A referida proposta consagra de forma expressa a possibilidade de reconhecer a usucapião diretamente no Cartório de Registro de Imóveis, sem necessidade de acionar o Poder Judiciário, desde que se cumpram os requisitos legais e não haja oposição de terceiros.

Ao fortalecer a política de desjudicialização já prevista em leis específicas, a medida torna o procedimento mais ágil, menos burocrático e economicamente acessível, assegurando publicidade e controle administrativos adequados. Essa simplificação incentiva a regularização de imóveis, concretiza a função social da propriedade e beneficia possuidores que buscam formalizar sua situação dominial.
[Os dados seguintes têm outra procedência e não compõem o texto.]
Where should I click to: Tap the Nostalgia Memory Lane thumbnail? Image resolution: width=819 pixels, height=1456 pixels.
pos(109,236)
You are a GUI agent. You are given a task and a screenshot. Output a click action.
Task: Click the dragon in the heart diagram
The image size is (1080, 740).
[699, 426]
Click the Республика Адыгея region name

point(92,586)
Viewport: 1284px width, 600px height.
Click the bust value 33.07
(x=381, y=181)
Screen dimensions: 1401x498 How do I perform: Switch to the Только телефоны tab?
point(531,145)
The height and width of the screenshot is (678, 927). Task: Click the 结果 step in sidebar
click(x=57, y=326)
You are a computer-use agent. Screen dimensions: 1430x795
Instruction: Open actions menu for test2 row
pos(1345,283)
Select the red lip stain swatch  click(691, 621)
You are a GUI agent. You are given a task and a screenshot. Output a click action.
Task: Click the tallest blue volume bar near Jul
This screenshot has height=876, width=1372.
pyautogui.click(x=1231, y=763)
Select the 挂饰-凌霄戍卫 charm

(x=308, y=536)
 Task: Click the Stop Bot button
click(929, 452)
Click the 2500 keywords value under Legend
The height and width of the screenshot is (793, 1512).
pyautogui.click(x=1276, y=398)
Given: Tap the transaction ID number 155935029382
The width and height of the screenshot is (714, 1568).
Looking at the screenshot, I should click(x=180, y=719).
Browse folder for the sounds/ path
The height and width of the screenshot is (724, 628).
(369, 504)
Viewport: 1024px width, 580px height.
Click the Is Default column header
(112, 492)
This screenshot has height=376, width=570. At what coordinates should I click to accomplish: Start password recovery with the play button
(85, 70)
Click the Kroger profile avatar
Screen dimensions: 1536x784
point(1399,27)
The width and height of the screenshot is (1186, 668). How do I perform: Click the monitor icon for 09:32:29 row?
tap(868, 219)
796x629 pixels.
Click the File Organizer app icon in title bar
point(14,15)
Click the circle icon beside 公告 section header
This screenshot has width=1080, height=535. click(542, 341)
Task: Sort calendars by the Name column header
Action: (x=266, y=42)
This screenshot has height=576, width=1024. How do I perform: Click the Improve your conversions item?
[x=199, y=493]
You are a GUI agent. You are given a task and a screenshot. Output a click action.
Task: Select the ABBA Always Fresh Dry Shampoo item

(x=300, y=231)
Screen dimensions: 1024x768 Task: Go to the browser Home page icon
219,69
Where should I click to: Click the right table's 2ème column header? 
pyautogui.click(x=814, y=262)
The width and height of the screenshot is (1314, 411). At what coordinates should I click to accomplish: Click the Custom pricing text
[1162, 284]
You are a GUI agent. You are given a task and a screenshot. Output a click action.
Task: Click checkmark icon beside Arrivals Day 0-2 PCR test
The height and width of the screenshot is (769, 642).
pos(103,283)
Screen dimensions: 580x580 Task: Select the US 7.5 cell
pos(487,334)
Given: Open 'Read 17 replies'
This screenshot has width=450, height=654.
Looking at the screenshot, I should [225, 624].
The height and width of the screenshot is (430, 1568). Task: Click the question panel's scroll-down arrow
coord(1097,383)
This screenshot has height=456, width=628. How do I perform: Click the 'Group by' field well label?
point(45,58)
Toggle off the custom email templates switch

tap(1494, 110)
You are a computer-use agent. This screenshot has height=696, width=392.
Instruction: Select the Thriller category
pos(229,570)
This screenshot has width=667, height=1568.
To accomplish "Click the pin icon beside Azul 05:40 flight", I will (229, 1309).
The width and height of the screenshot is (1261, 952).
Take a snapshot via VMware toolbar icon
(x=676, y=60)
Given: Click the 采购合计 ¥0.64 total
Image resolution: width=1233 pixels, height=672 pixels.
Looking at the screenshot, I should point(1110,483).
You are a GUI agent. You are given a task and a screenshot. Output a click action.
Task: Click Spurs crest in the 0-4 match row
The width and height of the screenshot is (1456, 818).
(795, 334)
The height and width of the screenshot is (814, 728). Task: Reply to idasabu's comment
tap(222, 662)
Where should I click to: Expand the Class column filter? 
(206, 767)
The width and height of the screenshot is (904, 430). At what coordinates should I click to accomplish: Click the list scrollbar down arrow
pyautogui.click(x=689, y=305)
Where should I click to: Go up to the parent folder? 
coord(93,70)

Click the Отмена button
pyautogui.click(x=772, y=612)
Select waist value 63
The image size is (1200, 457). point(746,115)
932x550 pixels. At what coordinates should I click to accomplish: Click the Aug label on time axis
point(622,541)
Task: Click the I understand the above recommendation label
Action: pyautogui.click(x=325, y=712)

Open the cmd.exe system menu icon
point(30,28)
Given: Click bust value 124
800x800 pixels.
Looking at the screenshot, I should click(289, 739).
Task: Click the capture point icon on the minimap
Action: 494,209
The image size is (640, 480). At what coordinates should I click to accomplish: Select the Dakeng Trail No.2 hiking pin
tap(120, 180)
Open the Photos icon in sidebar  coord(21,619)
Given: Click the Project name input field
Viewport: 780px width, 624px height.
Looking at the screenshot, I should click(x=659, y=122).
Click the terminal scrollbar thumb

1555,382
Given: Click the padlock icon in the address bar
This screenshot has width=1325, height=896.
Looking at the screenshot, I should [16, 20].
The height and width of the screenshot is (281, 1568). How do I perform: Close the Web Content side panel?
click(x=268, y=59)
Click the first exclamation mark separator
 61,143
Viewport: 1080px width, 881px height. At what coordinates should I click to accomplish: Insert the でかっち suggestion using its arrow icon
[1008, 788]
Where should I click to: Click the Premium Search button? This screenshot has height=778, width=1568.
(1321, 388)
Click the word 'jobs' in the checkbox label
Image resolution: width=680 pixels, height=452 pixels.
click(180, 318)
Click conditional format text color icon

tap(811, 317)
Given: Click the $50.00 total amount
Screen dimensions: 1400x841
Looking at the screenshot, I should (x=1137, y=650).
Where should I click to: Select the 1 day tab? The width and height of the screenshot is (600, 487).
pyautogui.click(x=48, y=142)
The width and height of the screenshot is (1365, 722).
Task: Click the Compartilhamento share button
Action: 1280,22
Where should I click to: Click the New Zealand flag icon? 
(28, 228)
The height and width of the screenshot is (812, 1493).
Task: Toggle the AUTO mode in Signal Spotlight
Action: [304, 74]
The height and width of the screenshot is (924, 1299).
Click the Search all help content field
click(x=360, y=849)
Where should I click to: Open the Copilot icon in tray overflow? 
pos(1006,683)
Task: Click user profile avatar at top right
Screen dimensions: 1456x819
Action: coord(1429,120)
Por sua vez, o artigo 1.240-A, que aborda a usucapião familiar, sofreu diversas alterações na proposta de reforma, com a inclusão de quatro novos parágrafos. Nesse sentido, a proposta adota uma visão inovadora e mais protetiva, afastando-se da perspectiva anterior que se mostrava punitiva aquele que abandonou o imóvel.

Entre as significativas sugestões apresentadas, por meio da redação do parágrafo segundo, foi estabelecido de maneira objetiva o marco temporal para início do decurso do prazo de 02 (dois) anos para aquisição da propriedade, antes não previsto expressamente, o qual será contado a partir da data do fim da composse – quando duas pessoas exercem conjuntamente a posse sobre um mesmo bem imóvel, compartilhando seu uso –, existente entre os ex-cônjuges ou ex-conviventes.

Ainda, no parágrafo terceiro foi fixada hipótese de presunção de cessão da composse, a qual ocorrerá a partir do momento em que o ex-cônjuge ou ex-convivente deixa de arcar com as despesas relativas ao imóvel.

Não só, para conferir maior segurança jurídica, a proposta determina claramente que a situação fática da separação já é suficiente para definir as expressões ex-cônjuge ou ex-convivente, dispensando-se formalidades como o divórcio ou a dissolução formal da união estável.

Contudo, o ponto mais relevante está no parágrafo quinto da proposta de alteração, o qual consagra um entendimento objetivo e desvinculado da noção de culpa para o requisito do abandono do lar. Dessa forma, o abandono voluntário da posse, somado à ausência de tutela da família, constitui critério suficiente para a configuração da usucapião familiar.

Em que pese a proposta de reforma ainda esteja pendente de aprovação no Senado Federal e posterior análise pela Câmara dos Deputados, certo é que as alterações sugeridas trazem impactos significativos sobre o instituto da usucapião. Por isso, é fundamental acompanhar o trâmite legislativo e compreender as novas diretrizes, a fim de assegurar a adequada aplicação do direito à luz das transformações sociais contemporâneas.